_PROBLEM REQUIREMENTS_: Note how many lines in these entries contain "under", and reply with that number alone.

_DATA EXTRACTS_:
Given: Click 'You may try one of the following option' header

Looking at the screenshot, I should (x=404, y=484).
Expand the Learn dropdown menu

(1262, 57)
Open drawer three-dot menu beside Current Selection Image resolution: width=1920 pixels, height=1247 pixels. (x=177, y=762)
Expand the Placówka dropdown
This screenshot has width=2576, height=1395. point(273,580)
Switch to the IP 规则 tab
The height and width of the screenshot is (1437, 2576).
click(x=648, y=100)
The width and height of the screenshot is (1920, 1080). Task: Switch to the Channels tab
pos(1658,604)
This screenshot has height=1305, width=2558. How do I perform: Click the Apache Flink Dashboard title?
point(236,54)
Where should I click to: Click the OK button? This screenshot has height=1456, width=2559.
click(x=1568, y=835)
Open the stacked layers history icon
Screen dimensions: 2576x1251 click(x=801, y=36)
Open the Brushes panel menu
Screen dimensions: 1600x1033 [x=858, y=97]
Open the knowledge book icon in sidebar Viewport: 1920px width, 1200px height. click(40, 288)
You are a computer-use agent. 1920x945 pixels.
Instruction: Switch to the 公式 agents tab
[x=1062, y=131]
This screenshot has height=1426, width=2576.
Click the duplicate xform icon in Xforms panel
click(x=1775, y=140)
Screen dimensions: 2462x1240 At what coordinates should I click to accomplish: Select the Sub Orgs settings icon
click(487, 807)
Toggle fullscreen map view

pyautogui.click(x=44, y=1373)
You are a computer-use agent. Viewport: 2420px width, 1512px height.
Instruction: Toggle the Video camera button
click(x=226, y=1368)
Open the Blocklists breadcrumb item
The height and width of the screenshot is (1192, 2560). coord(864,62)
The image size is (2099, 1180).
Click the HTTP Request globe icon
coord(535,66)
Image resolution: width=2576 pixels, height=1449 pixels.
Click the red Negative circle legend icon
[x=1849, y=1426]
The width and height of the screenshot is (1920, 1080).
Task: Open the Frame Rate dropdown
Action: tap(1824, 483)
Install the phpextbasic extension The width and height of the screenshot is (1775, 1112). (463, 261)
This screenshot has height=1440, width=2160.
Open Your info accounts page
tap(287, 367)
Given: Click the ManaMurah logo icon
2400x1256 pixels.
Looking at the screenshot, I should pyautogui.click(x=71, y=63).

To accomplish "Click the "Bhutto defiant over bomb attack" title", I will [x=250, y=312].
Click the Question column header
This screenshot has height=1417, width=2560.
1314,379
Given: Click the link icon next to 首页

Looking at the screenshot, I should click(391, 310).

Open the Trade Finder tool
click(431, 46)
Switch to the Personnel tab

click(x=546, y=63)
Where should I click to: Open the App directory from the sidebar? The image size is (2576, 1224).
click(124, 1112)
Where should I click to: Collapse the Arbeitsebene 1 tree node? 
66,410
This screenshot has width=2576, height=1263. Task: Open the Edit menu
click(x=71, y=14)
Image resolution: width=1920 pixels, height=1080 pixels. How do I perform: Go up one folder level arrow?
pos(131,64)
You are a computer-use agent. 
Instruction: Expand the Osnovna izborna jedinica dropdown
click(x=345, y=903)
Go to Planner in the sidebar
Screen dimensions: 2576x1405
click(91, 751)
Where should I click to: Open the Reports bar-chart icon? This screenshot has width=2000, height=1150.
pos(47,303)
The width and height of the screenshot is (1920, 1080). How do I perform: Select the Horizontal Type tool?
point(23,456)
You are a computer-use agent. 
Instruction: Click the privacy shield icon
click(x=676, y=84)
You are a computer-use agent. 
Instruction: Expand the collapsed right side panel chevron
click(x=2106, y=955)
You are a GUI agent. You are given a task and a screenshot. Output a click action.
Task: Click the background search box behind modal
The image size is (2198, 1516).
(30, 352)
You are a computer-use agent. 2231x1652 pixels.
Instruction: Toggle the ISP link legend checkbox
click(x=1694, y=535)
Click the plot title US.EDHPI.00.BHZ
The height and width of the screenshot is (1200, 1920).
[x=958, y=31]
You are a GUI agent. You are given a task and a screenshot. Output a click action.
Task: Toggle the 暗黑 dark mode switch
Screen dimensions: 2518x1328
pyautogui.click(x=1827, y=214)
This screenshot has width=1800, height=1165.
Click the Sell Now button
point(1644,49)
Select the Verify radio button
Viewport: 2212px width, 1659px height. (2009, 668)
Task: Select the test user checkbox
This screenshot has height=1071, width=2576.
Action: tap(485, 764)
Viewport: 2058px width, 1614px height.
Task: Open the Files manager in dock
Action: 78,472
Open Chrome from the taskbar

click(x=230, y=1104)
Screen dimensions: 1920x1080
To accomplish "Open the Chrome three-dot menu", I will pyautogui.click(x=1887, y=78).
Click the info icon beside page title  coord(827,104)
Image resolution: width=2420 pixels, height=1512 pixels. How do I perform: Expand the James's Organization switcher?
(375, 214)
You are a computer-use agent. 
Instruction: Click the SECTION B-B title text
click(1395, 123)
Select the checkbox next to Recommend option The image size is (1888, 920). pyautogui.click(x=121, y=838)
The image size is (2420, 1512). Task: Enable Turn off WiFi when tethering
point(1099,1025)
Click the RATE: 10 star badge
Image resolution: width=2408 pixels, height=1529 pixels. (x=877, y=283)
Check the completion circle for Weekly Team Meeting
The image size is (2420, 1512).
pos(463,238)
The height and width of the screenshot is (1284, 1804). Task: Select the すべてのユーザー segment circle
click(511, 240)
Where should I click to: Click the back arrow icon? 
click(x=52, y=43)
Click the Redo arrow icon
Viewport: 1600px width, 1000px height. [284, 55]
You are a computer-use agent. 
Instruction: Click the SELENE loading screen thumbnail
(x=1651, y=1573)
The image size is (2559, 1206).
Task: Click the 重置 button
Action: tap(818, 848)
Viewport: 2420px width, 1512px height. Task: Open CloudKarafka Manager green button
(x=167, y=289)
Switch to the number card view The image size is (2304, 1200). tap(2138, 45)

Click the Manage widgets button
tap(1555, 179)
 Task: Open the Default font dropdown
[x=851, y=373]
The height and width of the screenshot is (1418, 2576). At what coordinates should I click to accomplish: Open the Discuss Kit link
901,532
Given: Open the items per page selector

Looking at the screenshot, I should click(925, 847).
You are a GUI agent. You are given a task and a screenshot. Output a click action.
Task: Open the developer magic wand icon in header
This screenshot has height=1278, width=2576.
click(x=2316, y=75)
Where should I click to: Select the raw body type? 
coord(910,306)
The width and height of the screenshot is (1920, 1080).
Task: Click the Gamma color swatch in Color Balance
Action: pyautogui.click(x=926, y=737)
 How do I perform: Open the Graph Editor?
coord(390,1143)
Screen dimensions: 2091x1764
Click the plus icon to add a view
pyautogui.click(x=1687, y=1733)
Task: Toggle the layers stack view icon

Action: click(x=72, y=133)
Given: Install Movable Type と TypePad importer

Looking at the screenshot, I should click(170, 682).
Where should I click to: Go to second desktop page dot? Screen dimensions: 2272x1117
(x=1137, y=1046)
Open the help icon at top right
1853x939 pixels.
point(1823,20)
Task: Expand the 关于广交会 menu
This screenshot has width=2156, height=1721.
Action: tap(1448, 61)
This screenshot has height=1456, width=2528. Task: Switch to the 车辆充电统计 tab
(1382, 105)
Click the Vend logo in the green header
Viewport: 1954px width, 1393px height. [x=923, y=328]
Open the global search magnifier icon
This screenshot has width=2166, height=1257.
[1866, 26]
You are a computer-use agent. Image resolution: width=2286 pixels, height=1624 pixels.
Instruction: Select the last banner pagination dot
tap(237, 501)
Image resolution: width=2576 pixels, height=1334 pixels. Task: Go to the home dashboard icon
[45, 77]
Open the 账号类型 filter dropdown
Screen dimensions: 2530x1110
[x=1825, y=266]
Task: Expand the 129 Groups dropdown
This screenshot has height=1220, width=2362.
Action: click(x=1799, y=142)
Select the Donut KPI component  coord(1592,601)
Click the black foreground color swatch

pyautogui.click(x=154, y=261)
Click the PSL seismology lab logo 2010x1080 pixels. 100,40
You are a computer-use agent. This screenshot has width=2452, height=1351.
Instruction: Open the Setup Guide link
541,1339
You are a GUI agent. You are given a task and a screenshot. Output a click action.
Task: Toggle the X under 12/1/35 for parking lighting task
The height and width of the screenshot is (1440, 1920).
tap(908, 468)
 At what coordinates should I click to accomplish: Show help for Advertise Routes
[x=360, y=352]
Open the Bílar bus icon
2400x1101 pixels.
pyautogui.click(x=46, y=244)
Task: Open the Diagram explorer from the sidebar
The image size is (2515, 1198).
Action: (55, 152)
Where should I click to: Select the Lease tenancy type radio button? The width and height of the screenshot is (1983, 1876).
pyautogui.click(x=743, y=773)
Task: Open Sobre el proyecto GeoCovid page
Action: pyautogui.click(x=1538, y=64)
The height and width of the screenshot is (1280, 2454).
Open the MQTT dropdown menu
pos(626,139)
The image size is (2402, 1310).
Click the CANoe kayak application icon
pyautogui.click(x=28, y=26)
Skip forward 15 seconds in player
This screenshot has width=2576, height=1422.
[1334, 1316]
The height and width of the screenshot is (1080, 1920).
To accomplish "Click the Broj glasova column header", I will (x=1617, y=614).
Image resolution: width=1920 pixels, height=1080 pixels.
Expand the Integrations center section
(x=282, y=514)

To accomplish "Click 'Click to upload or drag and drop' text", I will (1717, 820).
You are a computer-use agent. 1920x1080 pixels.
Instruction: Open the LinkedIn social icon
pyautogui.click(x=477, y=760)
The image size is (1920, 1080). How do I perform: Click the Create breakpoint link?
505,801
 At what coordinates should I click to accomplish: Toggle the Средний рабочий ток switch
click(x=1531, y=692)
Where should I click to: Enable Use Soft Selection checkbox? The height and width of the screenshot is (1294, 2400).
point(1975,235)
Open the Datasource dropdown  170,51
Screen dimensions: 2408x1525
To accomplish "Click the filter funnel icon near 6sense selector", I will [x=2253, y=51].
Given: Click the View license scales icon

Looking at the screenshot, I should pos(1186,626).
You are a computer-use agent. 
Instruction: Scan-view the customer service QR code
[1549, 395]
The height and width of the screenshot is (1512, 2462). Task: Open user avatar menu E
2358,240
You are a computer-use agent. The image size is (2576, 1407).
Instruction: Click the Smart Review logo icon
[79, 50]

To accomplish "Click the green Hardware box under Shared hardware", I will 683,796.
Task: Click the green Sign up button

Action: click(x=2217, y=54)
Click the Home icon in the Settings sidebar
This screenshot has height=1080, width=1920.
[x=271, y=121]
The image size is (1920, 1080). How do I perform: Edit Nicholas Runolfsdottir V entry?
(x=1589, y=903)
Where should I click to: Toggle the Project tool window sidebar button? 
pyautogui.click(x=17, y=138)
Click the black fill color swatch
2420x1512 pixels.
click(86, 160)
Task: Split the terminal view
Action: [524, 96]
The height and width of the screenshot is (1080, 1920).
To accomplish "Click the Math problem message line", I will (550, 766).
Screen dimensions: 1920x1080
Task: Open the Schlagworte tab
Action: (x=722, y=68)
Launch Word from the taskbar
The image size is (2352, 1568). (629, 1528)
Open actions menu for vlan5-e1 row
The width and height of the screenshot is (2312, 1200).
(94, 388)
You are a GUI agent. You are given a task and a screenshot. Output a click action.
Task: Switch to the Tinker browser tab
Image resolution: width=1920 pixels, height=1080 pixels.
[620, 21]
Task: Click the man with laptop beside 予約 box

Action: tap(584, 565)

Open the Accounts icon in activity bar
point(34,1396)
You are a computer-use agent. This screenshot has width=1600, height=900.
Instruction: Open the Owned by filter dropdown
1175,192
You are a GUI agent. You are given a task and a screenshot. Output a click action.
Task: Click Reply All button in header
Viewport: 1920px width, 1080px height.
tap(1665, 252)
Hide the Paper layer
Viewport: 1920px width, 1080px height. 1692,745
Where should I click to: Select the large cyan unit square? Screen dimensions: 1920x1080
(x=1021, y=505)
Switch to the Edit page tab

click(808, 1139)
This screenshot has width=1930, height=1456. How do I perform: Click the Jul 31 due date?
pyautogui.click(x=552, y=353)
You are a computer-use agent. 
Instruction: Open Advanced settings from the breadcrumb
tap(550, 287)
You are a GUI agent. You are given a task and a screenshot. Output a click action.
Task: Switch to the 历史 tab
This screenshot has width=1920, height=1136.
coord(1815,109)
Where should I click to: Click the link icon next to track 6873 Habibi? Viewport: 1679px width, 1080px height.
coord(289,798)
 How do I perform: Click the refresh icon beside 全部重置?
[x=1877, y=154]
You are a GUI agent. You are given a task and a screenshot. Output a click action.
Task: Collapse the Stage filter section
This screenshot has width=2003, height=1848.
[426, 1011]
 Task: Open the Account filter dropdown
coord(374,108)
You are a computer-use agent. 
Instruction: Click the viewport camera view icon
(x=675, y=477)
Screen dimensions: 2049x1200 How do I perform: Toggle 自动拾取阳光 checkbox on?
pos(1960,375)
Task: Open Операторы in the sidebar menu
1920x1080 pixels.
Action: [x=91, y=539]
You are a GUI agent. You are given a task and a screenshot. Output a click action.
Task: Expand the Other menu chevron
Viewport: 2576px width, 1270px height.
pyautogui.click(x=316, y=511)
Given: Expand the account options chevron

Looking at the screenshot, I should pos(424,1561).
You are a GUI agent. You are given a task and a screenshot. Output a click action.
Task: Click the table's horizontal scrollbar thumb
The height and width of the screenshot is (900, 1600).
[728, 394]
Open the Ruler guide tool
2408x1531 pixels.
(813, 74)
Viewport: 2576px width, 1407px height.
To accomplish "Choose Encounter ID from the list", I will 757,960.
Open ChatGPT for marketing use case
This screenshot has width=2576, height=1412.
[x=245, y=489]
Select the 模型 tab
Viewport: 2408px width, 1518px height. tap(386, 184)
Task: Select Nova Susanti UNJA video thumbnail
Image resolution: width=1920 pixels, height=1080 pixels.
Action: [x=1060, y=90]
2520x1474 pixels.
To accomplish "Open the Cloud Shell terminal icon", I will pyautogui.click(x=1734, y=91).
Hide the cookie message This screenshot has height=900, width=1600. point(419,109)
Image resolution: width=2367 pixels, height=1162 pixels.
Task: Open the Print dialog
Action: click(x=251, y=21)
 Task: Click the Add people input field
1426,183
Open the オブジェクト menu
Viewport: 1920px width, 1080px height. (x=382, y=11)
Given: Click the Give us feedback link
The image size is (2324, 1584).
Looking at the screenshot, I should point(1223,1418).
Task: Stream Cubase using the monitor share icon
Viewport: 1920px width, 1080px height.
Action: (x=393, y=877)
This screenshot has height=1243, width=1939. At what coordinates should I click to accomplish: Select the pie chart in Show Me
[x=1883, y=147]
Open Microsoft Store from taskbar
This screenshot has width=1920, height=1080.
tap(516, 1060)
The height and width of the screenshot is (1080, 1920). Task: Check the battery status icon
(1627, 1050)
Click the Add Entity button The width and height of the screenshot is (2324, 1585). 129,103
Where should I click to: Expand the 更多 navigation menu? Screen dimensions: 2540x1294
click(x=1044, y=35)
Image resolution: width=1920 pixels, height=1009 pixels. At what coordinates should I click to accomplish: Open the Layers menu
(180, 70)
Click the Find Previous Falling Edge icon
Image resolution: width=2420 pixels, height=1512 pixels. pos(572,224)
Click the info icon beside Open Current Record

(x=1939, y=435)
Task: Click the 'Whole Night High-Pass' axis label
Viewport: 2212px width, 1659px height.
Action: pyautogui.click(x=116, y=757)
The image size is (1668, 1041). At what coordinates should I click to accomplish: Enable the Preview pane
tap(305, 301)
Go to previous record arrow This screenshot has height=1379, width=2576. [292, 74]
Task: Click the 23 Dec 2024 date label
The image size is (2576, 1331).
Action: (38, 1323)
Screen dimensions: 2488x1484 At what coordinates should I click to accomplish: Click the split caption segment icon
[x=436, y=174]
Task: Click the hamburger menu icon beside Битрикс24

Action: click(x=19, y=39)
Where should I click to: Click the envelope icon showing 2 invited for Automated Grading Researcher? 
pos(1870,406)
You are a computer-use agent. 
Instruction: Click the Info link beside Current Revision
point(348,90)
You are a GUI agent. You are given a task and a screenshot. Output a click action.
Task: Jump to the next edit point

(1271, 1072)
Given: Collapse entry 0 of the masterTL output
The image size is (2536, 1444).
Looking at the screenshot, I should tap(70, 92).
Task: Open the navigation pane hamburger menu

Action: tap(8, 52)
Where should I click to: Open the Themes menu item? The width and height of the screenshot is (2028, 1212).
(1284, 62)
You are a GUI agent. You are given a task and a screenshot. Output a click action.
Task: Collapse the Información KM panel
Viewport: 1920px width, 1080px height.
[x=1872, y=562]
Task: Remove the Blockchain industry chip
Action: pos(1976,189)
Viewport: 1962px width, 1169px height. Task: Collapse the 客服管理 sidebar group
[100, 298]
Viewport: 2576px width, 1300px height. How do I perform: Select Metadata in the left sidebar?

_SOLUTION TO THIS EXERCISE_: 2